Namun, ia menyatakan, pemerintah tidak serta-merta "buta" dalam penerapan aturan itu.
Supratman memastikan, pemerintah akan tetap mendengarkan masukan dari semua pihak. Ia pun tidak ingin pemberlakuan royalti memberatkan Usaha Mikro Kecil dan Menengah (UMKM).
"Itu yang punya kewajiban. Tapi, kan pemerintah juga tidak buta. Maksudnya tidak buta itu dalam pengertian, pasti mendengar semua pihak. Yang kedua, tidak boleh membebani UMKM kita," ucap dia.
Di sisi lain, Supratman menyampaikan, royalti dikenakan bukan hanya karena Undang-Undang (UU) Hak Cipta. Namun, terdapat hukum internasional mengenai perlindungan hak cipta, termasuk royalti atas musik, yaitu Konvensi Bern. Aturan ini sudah berlaku sejak lama dan harus dipatuhi.
Baca Juga: Pebisnis Bus dan Hotel Enggan Putar Musik
"Yang namanya royalti, itu bukan hanya karena ada undang-undang hak cipta. Tapi kita terikat dengan Konvensi Bern. Itu berlaku secara internasional. Kita berlaku secara internasional," tandas dia.
Sekilas soal kewajiban royalti di tempat usaha
Sebelumnya diberitakan, pemerintah menegaskan setiap pelaku usaha yang memutar musik di ruang publik, termasuk restoran, kafe, toko, pusat kebugaran, dan hotel, wajib membayar royalti kepada pencipta dan pemilik hak terkait.
Direktur Hak Cipta dan Desain Industri DJKI Kemenkum Agung Damarsasongko mengatakan, aturan tersebut berlaku meskipun pelaku usaha telah berlangganan layanan seperti Spotify, YouTube Premium, Apple Music, atau layanan streaming lainnya.
Pasalnya, langganan pribadi seperti Spotify dan YouTube Premium tidak mencakup hak pemutaran musik untuk tujuan komersial di ruang publik.
“Layanan streaming bersifat personal. Ketika musik diperdengarkan kepada publik di ruang usaha, itu sudah masuk kategori penggunaan komersial, sehingga dibutuhkan lisensi tambahan melalui mekanisme yang sah,” kata Agung dalam keterangan tertulis, Senin (28/7/2025).

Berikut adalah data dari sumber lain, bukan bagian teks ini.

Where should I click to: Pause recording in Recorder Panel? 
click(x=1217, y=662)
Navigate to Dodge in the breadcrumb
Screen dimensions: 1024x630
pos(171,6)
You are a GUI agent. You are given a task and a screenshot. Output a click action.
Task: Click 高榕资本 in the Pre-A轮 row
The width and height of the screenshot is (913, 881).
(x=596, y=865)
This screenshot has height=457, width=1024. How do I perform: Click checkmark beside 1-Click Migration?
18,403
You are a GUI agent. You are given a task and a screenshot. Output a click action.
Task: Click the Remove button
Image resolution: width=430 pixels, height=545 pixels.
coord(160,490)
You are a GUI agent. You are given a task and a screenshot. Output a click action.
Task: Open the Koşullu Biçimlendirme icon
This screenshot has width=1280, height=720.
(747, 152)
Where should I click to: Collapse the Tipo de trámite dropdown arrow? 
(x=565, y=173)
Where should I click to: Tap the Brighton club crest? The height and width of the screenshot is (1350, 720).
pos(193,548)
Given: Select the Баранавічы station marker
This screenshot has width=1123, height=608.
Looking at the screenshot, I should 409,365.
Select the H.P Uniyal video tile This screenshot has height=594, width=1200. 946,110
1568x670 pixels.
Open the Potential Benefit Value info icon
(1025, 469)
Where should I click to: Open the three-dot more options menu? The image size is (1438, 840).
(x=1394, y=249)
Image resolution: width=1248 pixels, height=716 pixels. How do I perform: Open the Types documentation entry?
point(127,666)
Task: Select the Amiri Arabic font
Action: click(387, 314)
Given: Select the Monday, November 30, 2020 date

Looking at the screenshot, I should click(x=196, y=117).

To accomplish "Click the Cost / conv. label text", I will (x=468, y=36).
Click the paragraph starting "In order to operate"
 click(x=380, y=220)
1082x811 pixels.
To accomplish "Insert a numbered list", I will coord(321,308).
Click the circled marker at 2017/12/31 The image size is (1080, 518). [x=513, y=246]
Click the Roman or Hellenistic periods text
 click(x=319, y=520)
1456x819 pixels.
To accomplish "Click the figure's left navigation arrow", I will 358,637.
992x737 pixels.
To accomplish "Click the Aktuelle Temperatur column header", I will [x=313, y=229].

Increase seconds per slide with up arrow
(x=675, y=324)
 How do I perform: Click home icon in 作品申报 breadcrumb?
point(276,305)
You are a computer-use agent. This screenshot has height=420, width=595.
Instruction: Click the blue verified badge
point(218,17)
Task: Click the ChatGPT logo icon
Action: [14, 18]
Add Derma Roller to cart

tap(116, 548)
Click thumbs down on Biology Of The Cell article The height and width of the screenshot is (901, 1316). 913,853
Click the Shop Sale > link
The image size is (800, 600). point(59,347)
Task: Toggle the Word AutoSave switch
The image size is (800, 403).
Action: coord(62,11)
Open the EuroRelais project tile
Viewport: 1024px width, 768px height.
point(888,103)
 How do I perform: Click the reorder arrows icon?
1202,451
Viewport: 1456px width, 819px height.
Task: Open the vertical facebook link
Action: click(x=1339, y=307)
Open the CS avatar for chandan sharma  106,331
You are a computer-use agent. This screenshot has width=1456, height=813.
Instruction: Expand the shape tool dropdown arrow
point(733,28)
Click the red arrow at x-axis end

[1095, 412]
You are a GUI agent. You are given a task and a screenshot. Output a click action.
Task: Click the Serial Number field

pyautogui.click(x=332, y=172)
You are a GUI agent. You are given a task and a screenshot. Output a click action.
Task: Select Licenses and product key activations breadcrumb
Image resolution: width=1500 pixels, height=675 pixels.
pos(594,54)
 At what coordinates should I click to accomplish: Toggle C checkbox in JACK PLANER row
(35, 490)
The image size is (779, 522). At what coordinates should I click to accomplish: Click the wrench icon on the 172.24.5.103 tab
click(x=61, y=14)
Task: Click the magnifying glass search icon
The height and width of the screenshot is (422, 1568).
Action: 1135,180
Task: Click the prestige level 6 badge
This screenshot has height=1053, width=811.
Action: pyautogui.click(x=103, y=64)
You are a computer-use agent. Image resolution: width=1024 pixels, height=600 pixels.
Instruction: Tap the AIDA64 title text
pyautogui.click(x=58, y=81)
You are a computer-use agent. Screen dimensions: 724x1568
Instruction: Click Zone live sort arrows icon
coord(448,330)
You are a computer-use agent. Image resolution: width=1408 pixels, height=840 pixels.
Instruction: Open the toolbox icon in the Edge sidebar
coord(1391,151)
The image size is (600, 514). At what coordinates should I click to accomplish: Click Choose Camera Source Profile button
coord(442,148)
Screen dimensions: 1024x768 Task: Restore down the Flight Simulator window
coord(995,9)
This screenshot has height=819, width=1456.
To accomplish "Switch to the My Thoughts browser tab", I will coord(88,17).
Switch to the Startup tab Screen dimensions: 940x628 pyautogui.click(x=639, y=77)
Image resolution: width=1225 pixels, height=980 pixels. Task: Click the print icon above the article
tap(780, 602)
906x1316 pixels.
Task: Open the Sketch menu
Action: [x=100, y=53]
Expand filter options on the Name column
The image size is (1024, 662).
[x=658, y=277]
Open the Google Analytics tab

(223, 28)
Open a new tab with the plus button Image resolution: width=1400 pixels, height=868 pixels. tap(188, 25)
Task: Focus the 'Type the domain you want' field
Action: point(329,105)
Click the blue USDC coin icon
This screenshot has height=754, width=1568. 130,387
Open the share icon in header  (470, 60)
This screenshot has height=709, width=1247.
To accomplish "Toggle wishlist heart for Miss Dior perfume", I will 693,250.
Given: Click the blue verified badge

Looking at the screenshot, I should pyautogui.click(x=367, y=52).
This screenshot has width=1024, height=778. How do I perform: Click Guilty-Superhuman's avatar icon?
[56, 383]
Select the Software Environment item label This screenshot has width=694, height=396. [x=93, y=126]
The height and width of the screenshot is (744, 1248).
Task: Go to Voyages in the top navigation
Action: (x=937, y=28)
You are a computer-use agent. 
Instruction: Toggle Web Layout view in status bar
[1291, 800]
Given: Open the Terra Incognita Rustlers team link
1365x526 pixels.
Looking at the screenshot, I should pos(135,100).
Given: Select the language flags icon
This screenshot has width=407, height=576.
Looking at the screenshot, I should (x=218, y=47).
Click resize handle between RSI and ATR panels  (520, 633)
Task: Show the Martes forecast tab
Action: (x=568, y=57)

Tonton: Menkum Supratman: Potensi Royalti RI Lampaui Malaysia, Bisa Capai Rp 3 Triliun
Agung mengatakan, pembayaran royalti dilakukan melalui Lembaga Manajemen Kolektif Nasional (LMKN) sesuai amanat Undang-Undang Nomor 28 Tahun 2014 tentang Hak Cipta dan Peraturan Pemerintah Nomor 56 Tahun 2021 tentang Pengelolaan Royalti Hak Cipta Lagu dan/atau Musik.
Di sisi lain, Menteri Hukum (Menkum) Supratman meminta agar LMKN dan Lembaga Manajemen Kolektif (LMK) diaudit imbas sengkarut pembayaran royalti.
Supratman mengatakan, melalui audit itu ia berharap pembayaran royalti kepada pemilik atau pencipta suatu karya musik bisa transparan.
Sebab, dalam polemik pembayaran royalti yang dinilai meresahkan dalam beberapa waktu terakhir, tuntutan publik tidak salah.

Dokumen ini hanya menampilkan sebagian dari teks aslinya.